# When to harvest honey



## beecuz (Apr 14, 2010)

I have two hives here in North Florida (30 miles south east of Tallahassee). Does anyone know what is blooming now in my area and when the nectar flow will end...so I can harvest my first honey crop?


----------



## c10250 (Feb 3, 2009)

I posted this in your other posting as well.

Obviously it depends on when the honeyflow is for your area. I found a cool source of data on NASA's honeybeenet site.
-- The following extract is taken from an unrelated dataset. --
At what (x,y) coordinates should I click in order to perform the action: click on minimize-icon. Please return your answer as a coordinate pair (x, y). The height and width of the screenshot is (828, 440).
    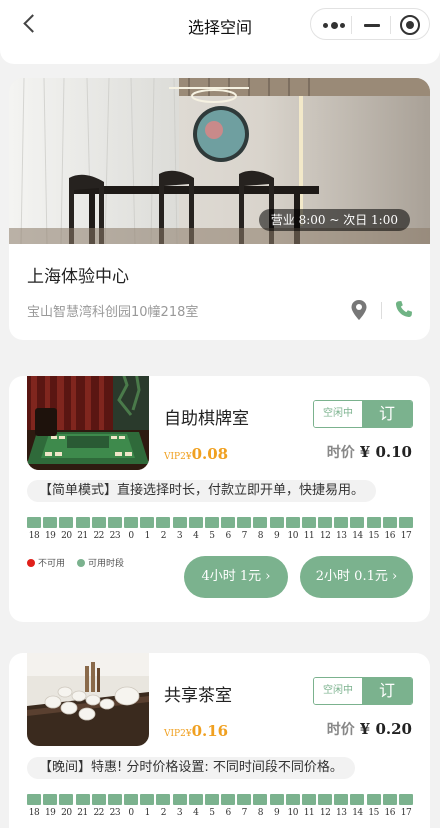
    Looking at the image, I should click on (372, 26).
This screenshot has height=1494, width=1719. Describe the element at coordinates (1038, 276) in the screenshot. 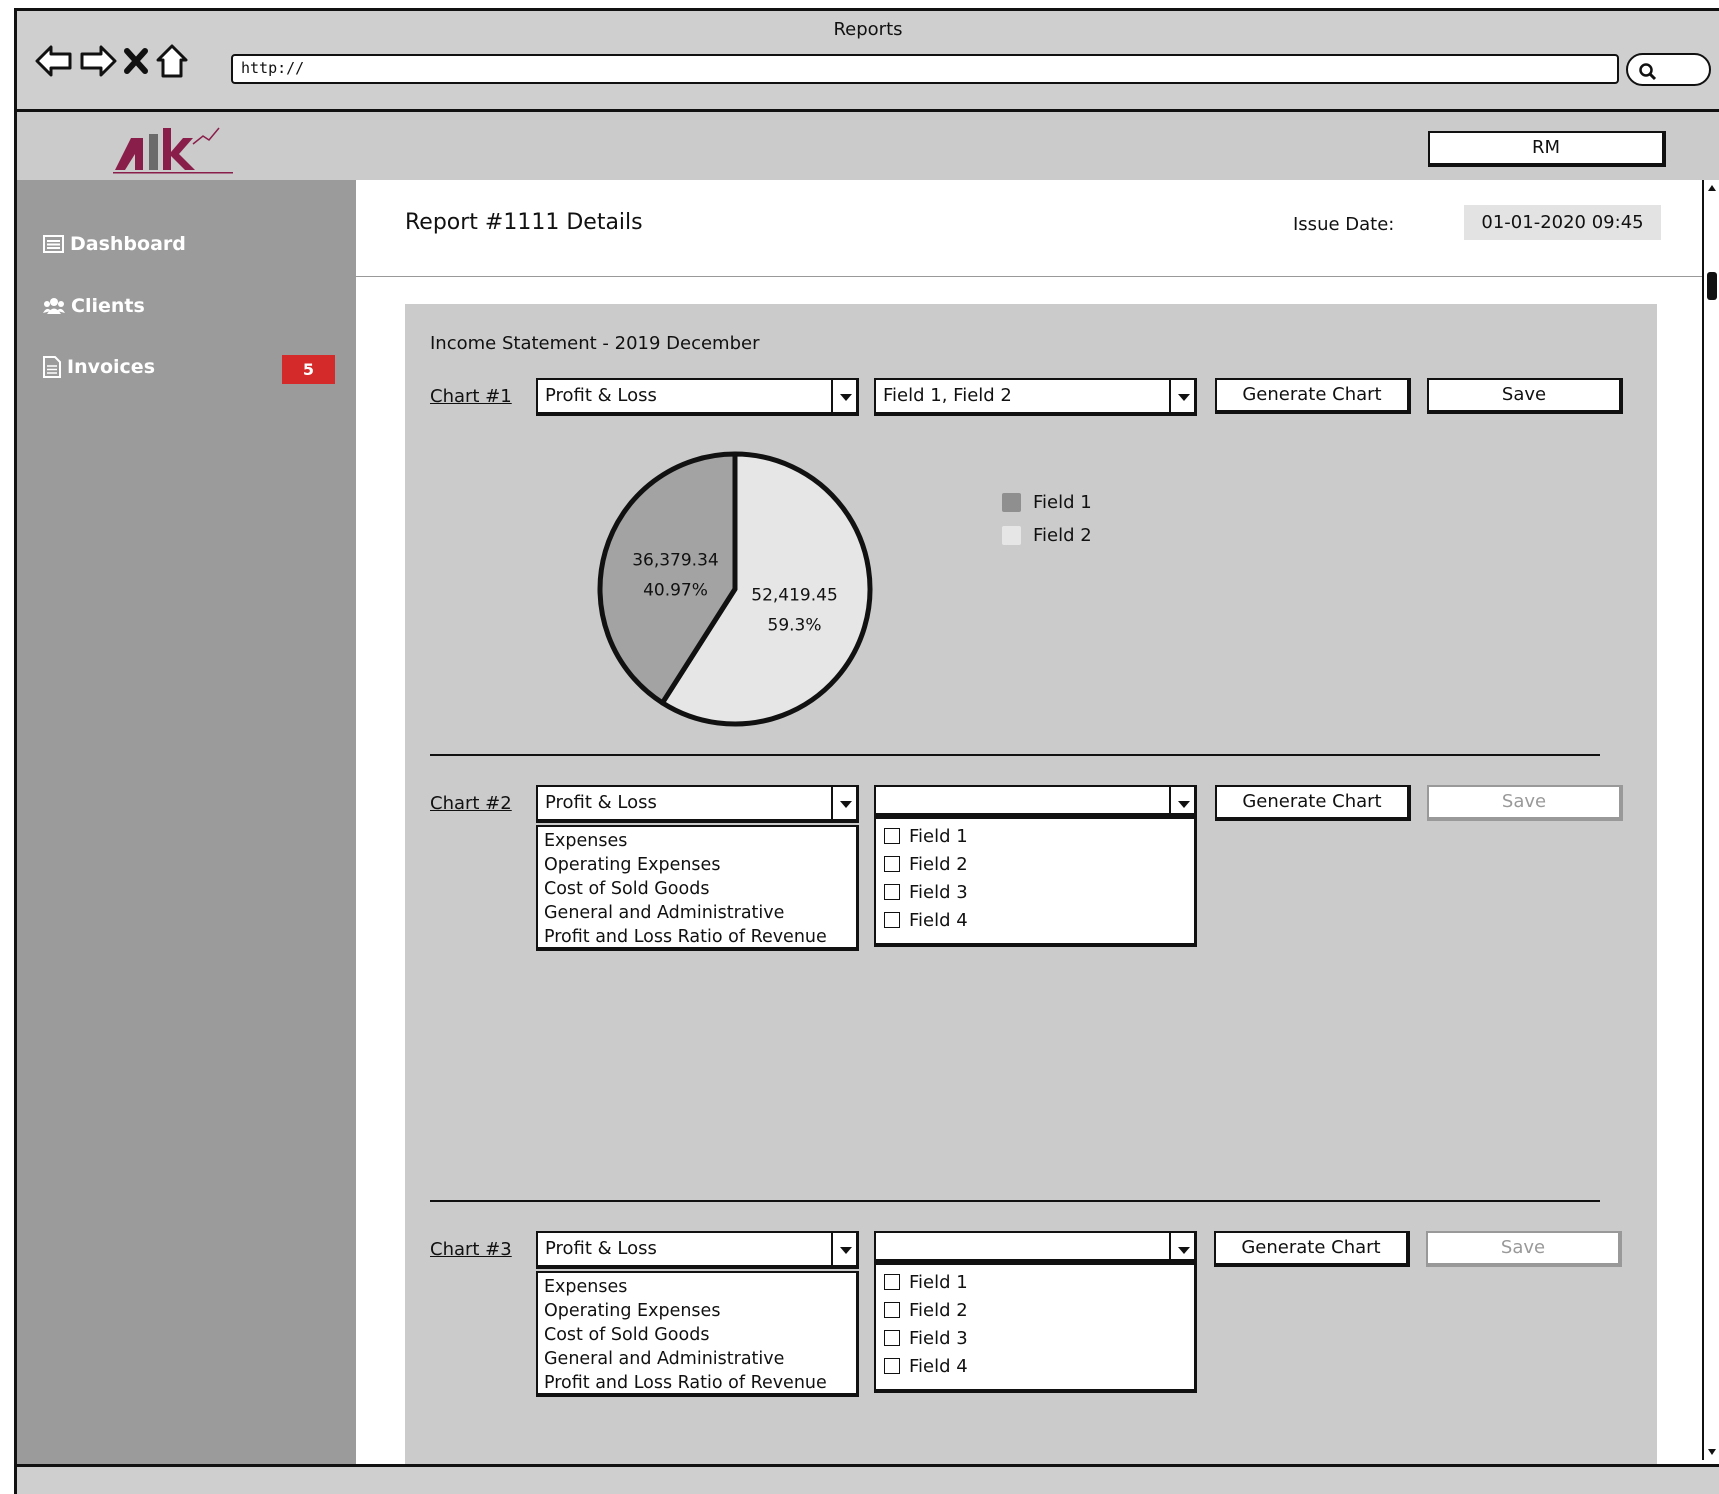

http://honeybeenet.gsfc.nasa.gov/Sites/national_map.htm

Look at the hive-scale data for your area, and that will give you at least an indication of when hives gain weight. There are a couple of data points in FLA. 

Hope that helps.

A NOTE TO THE PICTURE POLICE. THESE IMAGES ARE VERY VERY SMALL FILE SIZES AND ARE ADEQUATE FOR DIAL-UP. JUST BECAUSE THE IMAGES ARE A BIT LARGER, PLEASE LEAVE THEM UP.

Ken

http://honeybeenet.gsfc.nasa.gov/images/SH_Sites/St.Petersburg/2009/St.Petersburg,FL_plot.png

http://honeybeenet.gsfc.nasa.gov/images/SH_Sites/Blountstown/2009/Blountstown,FLAll_plot.png


----------



## B Reeves (Oct 2, 2009)

you can harvest as soon as it capped, hopefully the flow will never end
Bob


----------



## Beeslave (Feb 6, 2009)

If you are near citrus you want to remove it before the gallberry starts blooming. The commercial guys are removing there citrus crop now and putting supers back on. Some have taken supers off and put them back on a couple times now because of the intense flow this year. They didn't have enough supers to cover the crop.


----------



## Ben Brewcat (Oct 27, 2004)

You might consider letting the bees keep it . If this is your first year, you may not be able to fully predict dearths and if you empty their pantry at each flow, be prepared to monitor them closely and perhaps have to feed frequently.


----------



## beecuz (Apr 14, 2010)

I checked the hives yesterday and they have a lot honey in the making, but not all capped yet. This will be my first harvest. I bought them last spring and let them keep their honey all year and fed them through the winter. They look like healthy hives now...so I guess it won't be long before I can rob them for at least a little bit. Starting to get the feel of it but so much learn!


----------



## B Reeves (Oct 2, 2009)

how were you going to extract?
Bob


----------



## beecuz (Apr 14, 2010)

To B. Reeves...well, I don't have an extractor yet, and probably won't until I have more hives. But I am picking up a honey bucket kit from Dadant Bee Supply when I pick up my two hives in a couple of weeks and will let gravity do the rest. Never having done this before, though (and one can only learn so much from reading), any suggestions would be MOST welcome. Thanks for responding!


----------



## bigbore (Feb 25, 2008)

if you belong to a beekeeping association, ask if they have an extractor, or if someone else will extract it for you when they do theirs..


----------



## AmericasBeekeeper (Jan 24, 2010)

You can find what is blooming every month in Florida and plenty of other beekeeping information at http://entnemdept.ufl.edu/honeybee/extension/melitto.shtml


----------



## B Reeves (Oct 2, 2009)

Are you on wax foundation or plastic?
Bob


----------



## beecuz (Apr 14, 2010)

Thanks, Bigbore - as a matter of fact I am meeting this afternoon for the first time with a Bee Meeting Group in Tallahassee. I will have lots of questions and will hopefully make some good contacts. 

Beecuz


----------



## beecuz (Apr 14, 2010)

Thanks for the site! I will check it out!


----------



## beecuz (Apr 14, 2010)

To Bob - I am on plastsic foundation!

Beecuz


----------



## johng (Nov 24, 2009)

I live in Jax Fl. which is east of where you are talking about. But, I have a super full already and the Gallberry, Pallmetto, and Tupelo are just now opening up. You may need to go check on them. They may already need room. If not they will need room very soon.


----------



## beecuz (Apr 14, 2010)

To johng:

Thanks for the tip. I did check them Sunday and saw they were capping honey in the honey super I added a month ago...so I added another honey super to both hives. When you harvest yours do you wait until the flows stop for the season? If so, when do you anticipate that to be? June? July? I'm still trying to get a feel for this. 

beecuz


----------